Connor the Client

Hi Precision Blog! 

My name is Connor Stankus and I’m a Precision Trainer

If you’ve been training at Precision for any length of time, I’m sure by now we’ve had an opportunity to meet each other.

If you know me, you know that I love getting the opportunity to learn more about people. 

More specifically: I love learning more about the people that I’m actively helping. 

Learning who a person is, is so much more than just... 

  • What they look like 

  • How old they are

  • How much they weigh

  • What car they drive

  • What shoes they wear to workout

  • Or how much money they make

All of us have reasons for why we do what we do. Those reasons stem from who we are. 

My job technically does not require me to care to learn about: who a person is

But... My job is way easier to accomplish, more efficient over time, and 1000% more enjoyable when I care about that person and take the time to listen & learn: who they are and why they are training with me. 

Before I worked at Precision Training, before I became a personal trainer, I was a client… for about 10 minutes. Leading up to my decision to train with a personal trainer, I always thought a personal trainer is like a coach to a one person fitness team. 

I was expecting my first personal training session would involve some type of an assessment or at least a sit down conversation where the trainer would listen to my explanation for why I was seeking a personal trainer in the first place.  

Let’s just say, I was surprised when “my trainer” greeted me for my first session by informing me, he only had 10 minutes before he had to leave the gym to take his girlfriend out on a date. Apparently he double booked himself that night… it happens.  

To his credit, before he left, he gave me the first four exercises that popped into his head when I asked him what I was supposed to do about my workout that night. 

However, it would’ve been more helpful had he shown me how to perform the movements before he left. 

He of course tracked the session as though he trained it cause it was my fault I signed up in the first place. 

It was an eye opening experience to say the least. 

He seemed so excited when I signed up. 

I just walked up and said that I was interested to learn more about working with a personal trainer.

What I came to realize was, most of the training industry cares more about your money than why you’re a client. 

That night, everything changed for me. 

I went home and made a commitment to myself that 

  1. I was going to become a personal trainer

  2. I was going to change the way personal training was experienced for clients & trainers

I started my “training career” as a janitor in a gym. 

In what seemed like no time at all, I climbed the ranks of that company and became the personal training department head. 

I was 20 years old. Financially, things were looking great for me. 

Things happened so fast though, I hadn’t even finished my first personal training certification yet. 

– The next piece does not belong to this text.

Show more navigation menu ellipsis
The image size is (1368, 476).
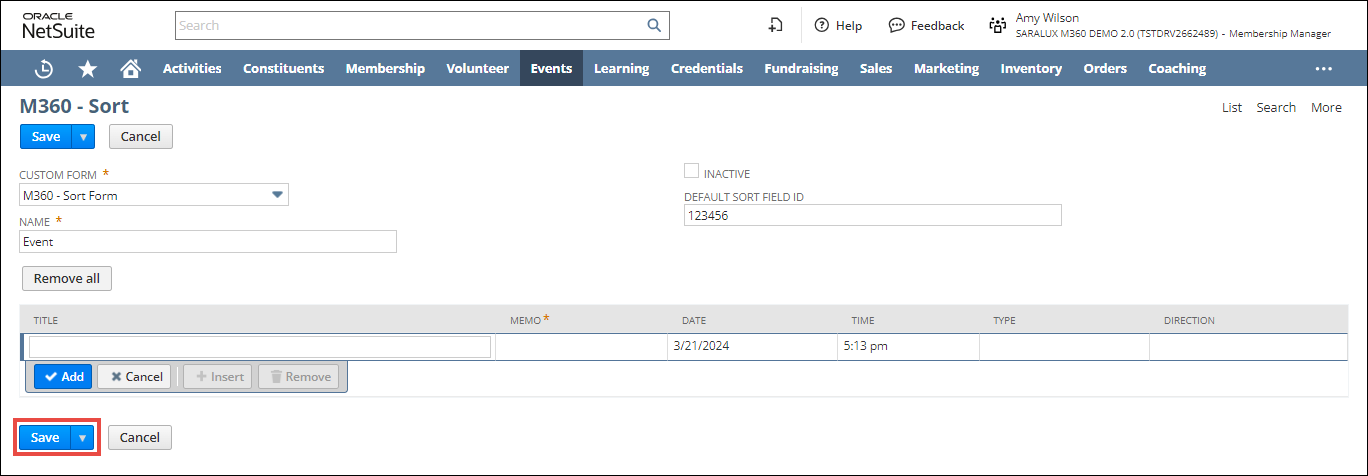(1324, 69)
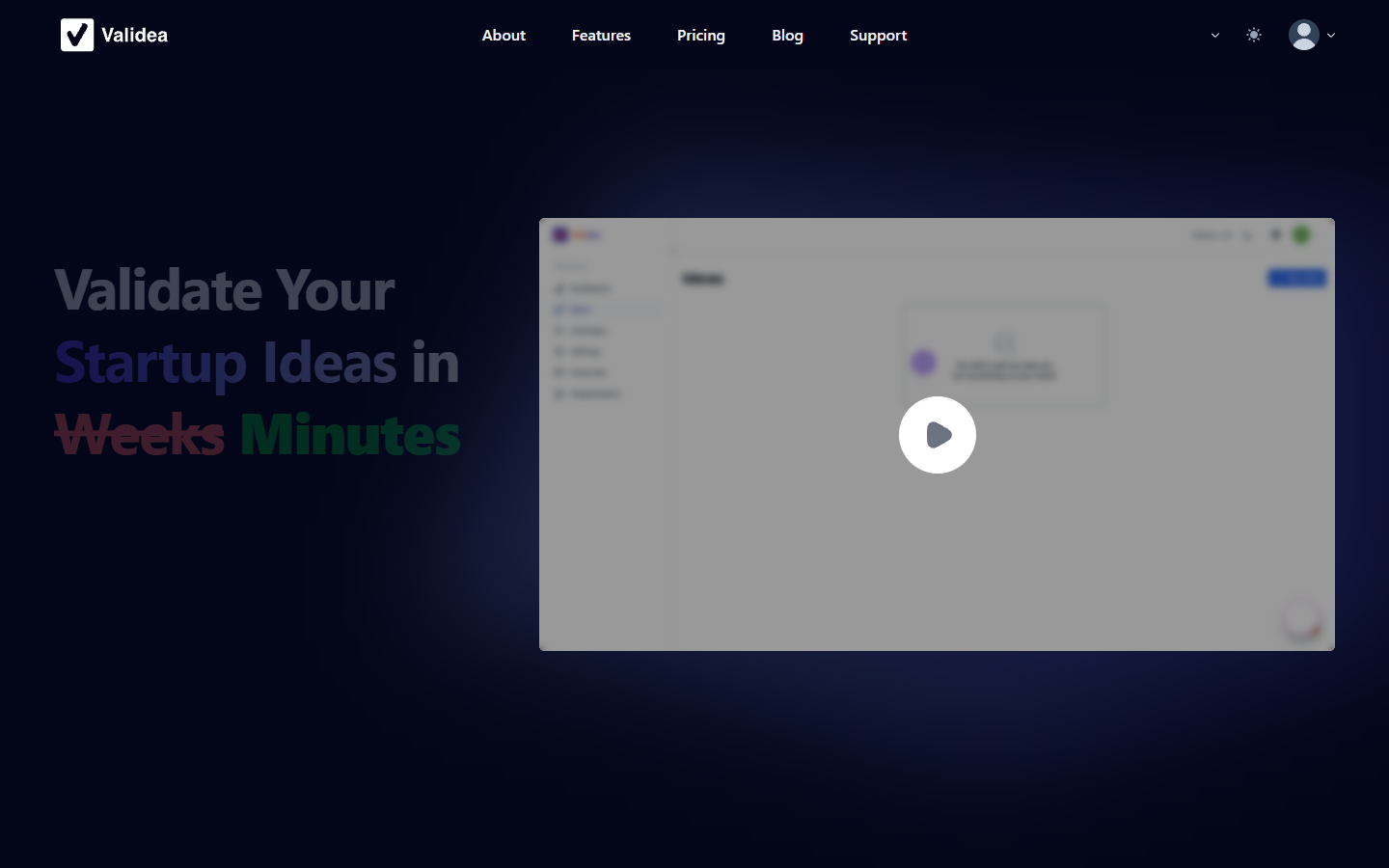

Oddly enough, the company didn’t seem to mind. I was producing for them. Better yet, I was making members happy to be in the gym, and I was working more than any other employee. They loved it and they thought I was one of them. 

They thought wrong. 

Needless to say, my job search began shortly after my promotion. 

I was honestly getting more and more frustrated with the industry because I realized everywhere I interviewed was the same as where I had just left. 

Fitness Culture

Why the client was there -- didn’t matter. 

Who the client is -- didn’t matter. 

What the client paid -- that mattered. 

How much you sold to clients -- definitely mattered. 

Do you know what you are talking about -- as long as no one got hurt, it didn’t matter.

How well you communicate, understand and demonstrate proper movement patterns, and your ability to get clients to enjoy working out -- DID NOT MATTER!  

I became a personal trainer to bring change to the fitness world for the benefit of my clients and my teammates. 

I knew I needed to find a place that already thought the way I was thinking because I wasn’t ready to do it myself. 

  1. I just got certified AND 

  2. I still needed to learn how a personal trainer who cares about their clients operates a successful business. 

All I’d seen up to that point was disgraceful personal training that was extremely profitable for some reason. 

As time passed, I nearly gave up hope I’d be able to achieve my goals before actually starting. There didn’t seem to be a diamond in the rough throughout the fitness industry. 

Until, one day, I got a call. 

It was this nice lady named Pat representing a gym called Precision Training. 

She told me what the owner (and only trainer at the time) was like as a person, what he believed in, and how hard he worked. I loved what I was hearing and before I got my hopes up, I made sure I met Wade. 

I’ll be honest. He was not nice at the interview. 

I don’t hold it against him. I found out after he hired me that he was just as frustrated as I was. Except, Wade had been interviewing trainer after trainer and couldn’t find anyone who shared his same passion to change the way trainers’ train.  

If you have been training at Precision for any length of time, you know how special this gym really is. I LOVE this community!!! I look forward to coming to Precision everyday. 

Our members ARE the reason why I became and remain a personal trainer!! 

I absolutely LOVE seeing the smile on peoples’ faces as they walk in and out of Precision Training. The joy I get when I get to see YOU succeed is like nothing else and that is what keeps me going and keeps me loving what I do.